Lesung „Das Lieblingsbuch der Georgier erstmals auf Deutsch!“

Guram Dotschanaschwili – Das erste Gewand

Dienstag, 23. 10. 2018
19.30 Uhr
Buchhandlung St. Johann
Eintrittspreis 3.-Euro

Ein Fremder kommt in Domenicos Dorf und weckt in dem jungen Mann den Wunsch, die Welt kennenzulernen. Zuerst kommt er nach Feinstadt, ein Ort der guten Sitten; doch ist wirklich „alles in Oo-ordnung“, wie der Nachtwächter ruft? Als Domenico seine große Liebe auf tragische Weise verliert, will er fort, nach Kamora. Dort regieren Willkür und Verbrechen – bis eine Gruppe Hirten aufbegehrt. Sie errichten Canudos, eine Stadt der Freiheit.
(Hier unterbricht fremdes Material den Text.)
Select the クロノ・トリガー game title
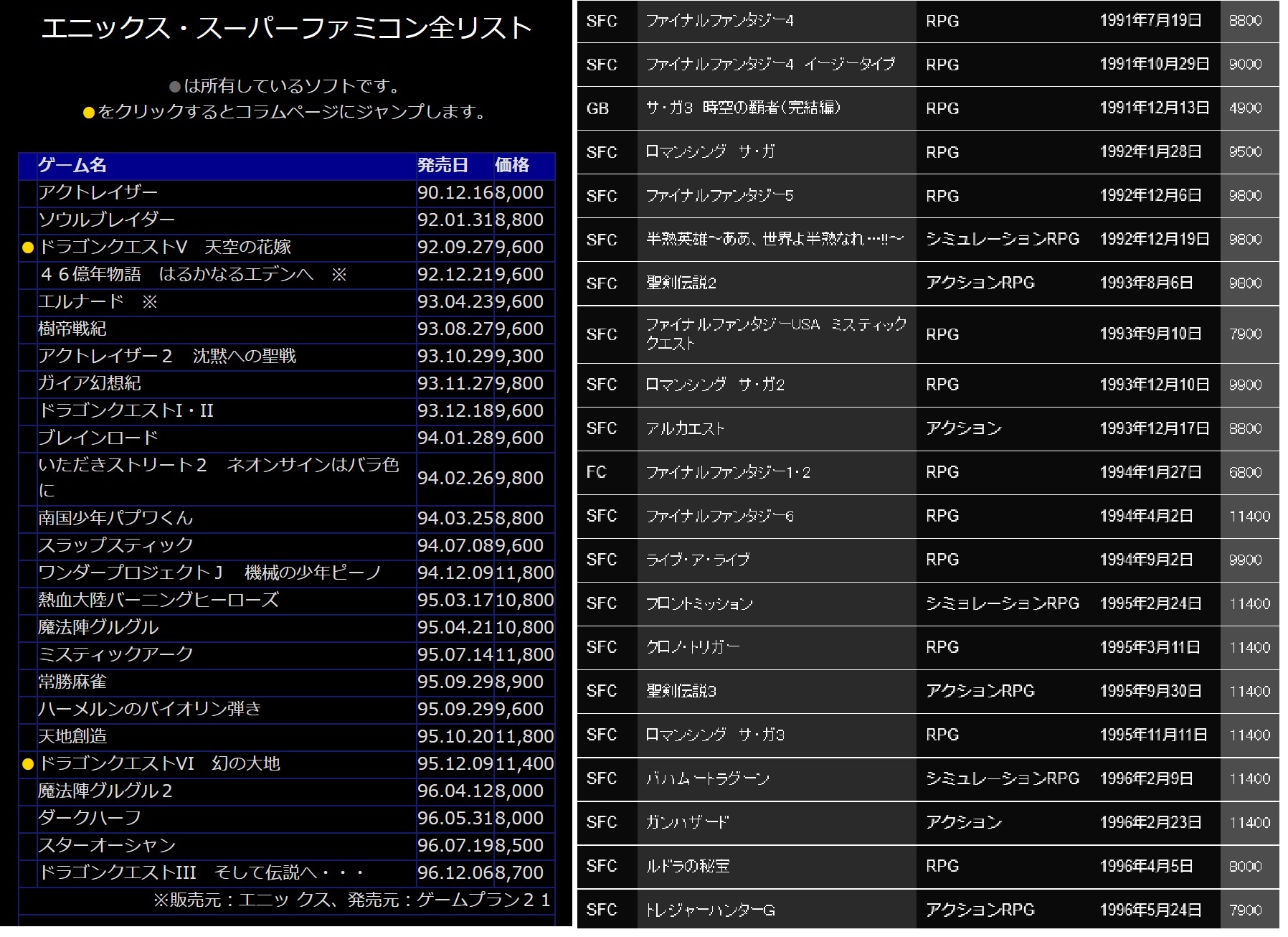Screen dimensions: 1288x937 coord(692,647)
Doch der Kampf gegen Kamora steht ihnen bevor.
Das meistgelesene Buch in Georgien und – zur Zeit sowjetischer Herrschaft geschrieben – eine aufrüttelnde Parabel über das menschliche Dasein in Zeiten gesellschaftlicher und politischer Tyrannei. „Eine wunderschöne Fabel über die Liebe und die Freundschaft, über das Leben und die Identität, und allem voran eine Einladung zu einem Fest der Phantasie.“ Nino Haratischwili

Sunsanne Kihm und Nika Lomtadse sind Übersetzer aus dem Georgischen und leben mit ihren beiden Kindern in der Nähe von Saarbrücken.
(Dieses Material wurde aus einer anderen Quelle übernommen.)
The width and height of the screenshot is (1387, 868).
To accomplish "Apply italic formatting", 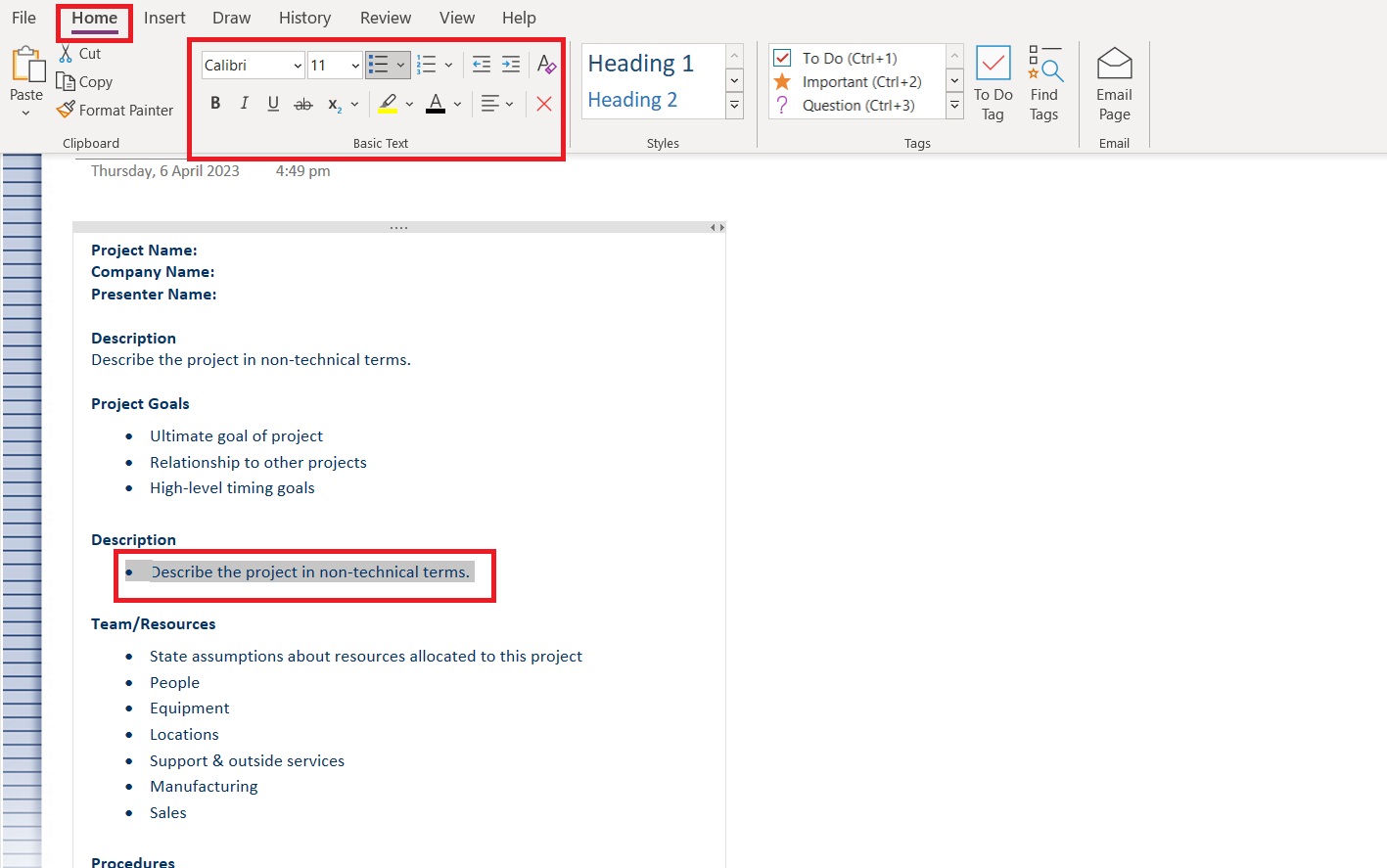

Guram Dotschanaschwili, გურამ დოჩანაშვილი, 1939 in Tbilissi geboren, studierte Geschichte und Archäologie. Bereits 1966 begann er mit der Arbeit an seinem ersten Roman Das erste Gewand (Hanser, 24. 9. 2018), den er 1978 beendete. Bei einer Umfrage im Rahmen der Sendung „Chemi zigni“ (Mein Buch), bei der – nach dem Vorbild von BBC Big Read – nach dem Lieblingsbuch der Georgier gefragt wurde, kam der Roman mit großem Abstand auf den ersten Platz. 1985 erhielt Dotschanaschwili den Staatspreis für das literarische Gesamtwerk und 2010 den renommiertesten georgischen Literaturpreis, den SABA-Preis.

„Man kann in der modernen Literatur lange suchen nach einer Welterzählung vergleichbarer Fülle, literarischer Komplexität, spiritueller Tiefe, metaphysischer Komik und prophetischer Ernsthaftigkeit. Die Lektüre ist eine Herausforderung – vor allem auch deshalb, weil viele Verweise in dem weiten und sonderbaren Hallraum der religiösen, politischen und literarischen Tradition Georgiens an den Lektüreerwartungen und Bildungserfahrungen westlicher Leser vorbeigehen. Aber die Anstrengung lohnt sich. Es gibt eigentlich keinen besseren Einstieg in die Mentalität und in den kulturellen Kosmos des diesjährigen Gastlands der Frankfurter Buchmesse als die Lektüre dieses von Susanne Kihm und Nikolos Lomtadse in ein sehr plausibles Deutsch übertragenen Klassikers der georgischen Moderne.“ schreibt Stephan Wackwitz in der „Zeit“

Wir freuen uns sehr auf diesen Abend. Auch georgischer Wein wird gereicht. Zusammen mit einem kleinen Film über den Autor und die Entstehungsgeschichte des Buches erhalten wir sicher auch Einblicke in das Handwerk des Übersetzens.